— SUPPLIED TEXT —
====
I think Sandy makes a very important point about 'unintended 
consequences' - it can happen to anyone, but I think Governments 
and funding agencies are very prone to this with legislation and 
policy implementation, particularly if they don't understand the 
system they are dealing with, and even more so when they think 
they do understand, but don't.

Here's another example, still possibly relevant today, but from a 
few decades ago, as related to me by a very respected US 
publisher. The page charge system was relatively popular in some 
disciplines in the USA, and had some good arguments in support of 
it (and of course still exists). Now, if I remember correctly, 
the National Science Foundation (NSF) allowed their grants to 
carry an allocation for the payment by authors of page charges, 
but only if the publisher were a not-for-profit (this must have 
been one of the first occasions when an agency appeared to take 
an 'anti-commercial publisher' stance?). Clearly they felt that 
their money should not go into the coffers of a 'commercial.'

Then some of the large European publishers made a bit of a virtue 
out of a necessity, and proclaimed that no page charges were 
necessary in their journals, and it became a standard line for 
all start-up journals from almost any source.

Now the director of one of the largest American Society 
publishers told me that the effect of this was to entice good 
European and then US authors to some of those journals, so much 
so that he had to gather and present evidence to his Governing 
Board that this was happening to some of the best papers they 
would have hoped to publish, and damaging their US journals - and 
they reacted by reducing page charges to try to regain the 
ground, such that, eventually, page charge income reduced 
significantly - and library subscription prices had to rise to 
retain viability. It's pointless, but nevertheless interesting, 
to speculate what might have happened if that (the NSF policy) 
hadn't happened - would page charges have spread further, to a 
point that, in the electronic age, the 'Gold' OA route would have 
been so well primed that a transition to it would have been 
seamless and easy? Probably not. But I wouldn't mind betting that 
the consequence of the NSF policy was not one that they intended.
====
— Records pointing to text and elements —
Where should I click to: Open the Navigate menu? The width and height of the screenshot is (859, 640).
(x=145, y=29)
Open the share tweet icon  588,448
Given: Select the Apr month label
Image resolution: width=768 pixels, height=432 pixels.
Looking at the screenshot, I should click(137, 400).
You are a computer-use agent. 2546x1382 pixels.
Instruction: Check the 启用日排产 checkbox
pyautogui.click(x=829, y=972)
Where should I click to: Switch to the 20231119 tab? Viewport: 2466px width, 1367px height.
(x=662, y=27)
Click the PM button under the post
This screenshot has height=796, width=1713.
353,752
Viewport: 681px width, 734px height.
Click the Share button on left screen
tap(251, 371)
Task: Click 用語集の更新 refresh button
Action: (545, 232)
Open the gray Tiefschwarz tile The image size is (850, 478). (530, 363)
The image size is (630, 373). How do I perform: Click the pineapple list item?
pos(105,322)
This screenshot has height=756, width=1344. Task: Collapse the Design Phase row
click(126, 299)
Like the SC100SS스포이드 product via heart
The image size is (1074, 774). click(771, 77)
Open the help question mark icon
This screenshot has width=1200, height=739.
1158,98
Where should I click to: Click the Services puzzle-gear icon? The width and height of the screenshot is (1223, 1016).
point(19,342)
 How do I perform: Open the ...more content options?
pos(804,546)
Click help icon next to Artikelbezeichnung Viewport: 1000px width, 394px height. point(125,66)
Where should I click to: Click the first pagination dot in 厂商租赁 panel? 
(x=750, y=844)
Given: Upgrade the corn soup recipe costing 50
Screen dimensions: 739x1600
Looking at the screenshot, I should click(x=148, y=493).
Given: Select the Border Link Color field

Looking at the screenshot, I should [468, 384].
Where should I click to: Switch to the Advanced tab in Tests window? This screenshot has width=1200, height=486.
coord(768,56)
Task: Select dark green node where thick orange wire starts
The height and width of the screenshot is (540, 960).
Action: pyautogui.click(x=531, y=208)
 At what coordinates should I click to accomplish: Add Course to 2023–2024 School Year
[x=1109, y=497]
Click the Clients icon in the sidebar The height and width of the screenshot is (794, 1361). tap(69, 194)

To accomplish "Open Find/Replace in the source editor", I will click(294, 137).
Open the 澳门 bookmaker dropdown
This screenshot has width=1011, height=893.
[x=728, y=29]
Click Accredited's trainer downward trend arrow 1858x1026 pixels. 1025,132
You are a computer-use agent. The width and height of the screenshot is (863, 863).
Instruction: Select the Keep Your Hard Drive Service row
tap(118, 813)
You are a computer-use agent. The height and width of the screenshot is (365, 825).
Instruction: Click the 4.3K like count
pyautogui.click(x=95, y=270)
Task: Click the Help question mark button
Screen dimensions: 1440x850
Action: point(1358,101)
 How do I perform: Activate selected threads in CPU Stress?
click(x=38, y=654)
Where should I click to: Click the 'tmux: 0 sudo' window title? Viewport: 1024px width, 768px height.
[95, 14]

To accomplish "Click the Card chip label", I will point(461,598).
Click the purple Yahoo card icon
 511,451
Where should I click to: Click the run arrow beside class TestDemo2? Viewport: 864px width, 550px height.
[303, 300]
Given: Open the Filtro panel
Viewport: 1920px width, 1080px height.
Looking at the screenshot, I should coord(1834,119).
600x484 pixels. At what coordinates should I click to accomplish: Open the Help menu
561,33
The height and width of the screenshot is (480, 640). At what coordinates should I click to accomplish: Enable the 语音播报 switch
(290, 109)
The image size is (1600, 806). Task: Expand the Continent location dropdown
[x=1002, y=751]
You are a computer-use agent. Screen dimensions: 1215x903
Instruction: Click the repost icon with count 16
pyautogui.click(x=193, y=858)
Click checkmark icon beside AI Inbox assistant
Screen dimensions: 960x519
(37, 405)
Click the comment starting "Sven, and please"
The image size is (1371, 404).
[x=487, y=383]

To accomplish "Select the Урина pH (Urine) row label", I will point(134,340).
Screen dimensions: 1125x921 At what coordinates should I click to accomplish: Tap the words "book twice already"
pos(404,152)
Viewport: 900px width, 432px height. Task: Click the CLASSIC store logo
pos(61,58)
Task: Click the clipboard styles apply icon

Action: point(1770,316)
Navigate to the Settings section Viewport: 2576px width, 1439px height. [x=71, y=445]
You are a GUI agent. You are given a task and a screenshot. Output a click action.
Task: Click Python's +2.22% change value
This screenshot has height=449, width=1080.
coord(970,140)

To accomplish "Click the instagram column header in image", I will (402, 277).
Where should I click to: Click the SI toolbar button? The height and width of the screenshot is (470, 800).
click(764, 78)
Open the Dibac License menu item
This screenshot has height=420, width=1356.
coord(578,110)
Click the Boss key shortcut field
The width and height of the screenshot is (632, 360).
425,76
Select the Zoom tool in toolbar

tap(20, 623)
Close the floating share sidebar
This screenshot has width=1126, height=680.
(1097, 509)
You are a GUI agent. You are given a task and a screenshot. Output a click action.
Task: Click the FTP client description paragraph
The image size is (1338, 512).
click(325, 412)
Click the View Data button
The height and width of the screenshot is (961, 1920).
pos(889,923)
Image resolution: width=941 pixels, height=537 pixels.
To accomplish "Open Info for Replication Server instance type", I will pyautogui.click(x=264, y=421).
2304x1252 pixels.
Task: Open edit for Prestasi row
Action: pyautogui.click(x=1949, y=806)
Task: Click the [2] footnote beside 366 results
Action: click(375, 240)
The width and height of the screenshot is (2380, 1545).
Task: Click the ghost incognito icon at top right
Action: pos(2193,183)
====
— TASK OBJECTIVE —
Carry on the passage about journal page charges and the NSF grant policy, picking up right after its final sentence.

— RESULT FOR THIS TASK —
Alan

Alan Singleton
Editor
Learned Publishing
HORTON
BS37 6QN

-----Original Message-----
From: owner-liblicense-l@lists.yale.edu
[mailto:owner-liblicense-l@lists.yale.edu] On Behalf Of Sandy Thatcher
Sent: 18 May 2010 04:43
To: liblicense-l@lists.yale.edu
Subject: Re: Ithaka S+R Faculty Survey 2009

Just the kind of very thoughtful response I was hoping to 
provoke! I would only add that I agree the tradition-bound P&T 
process must shoulder a lot of blame for the problems we have all 
encountered, and that ultimately the various crises which each of 
our sectors is facing can only be solved by an approach that 
involves every sector working together.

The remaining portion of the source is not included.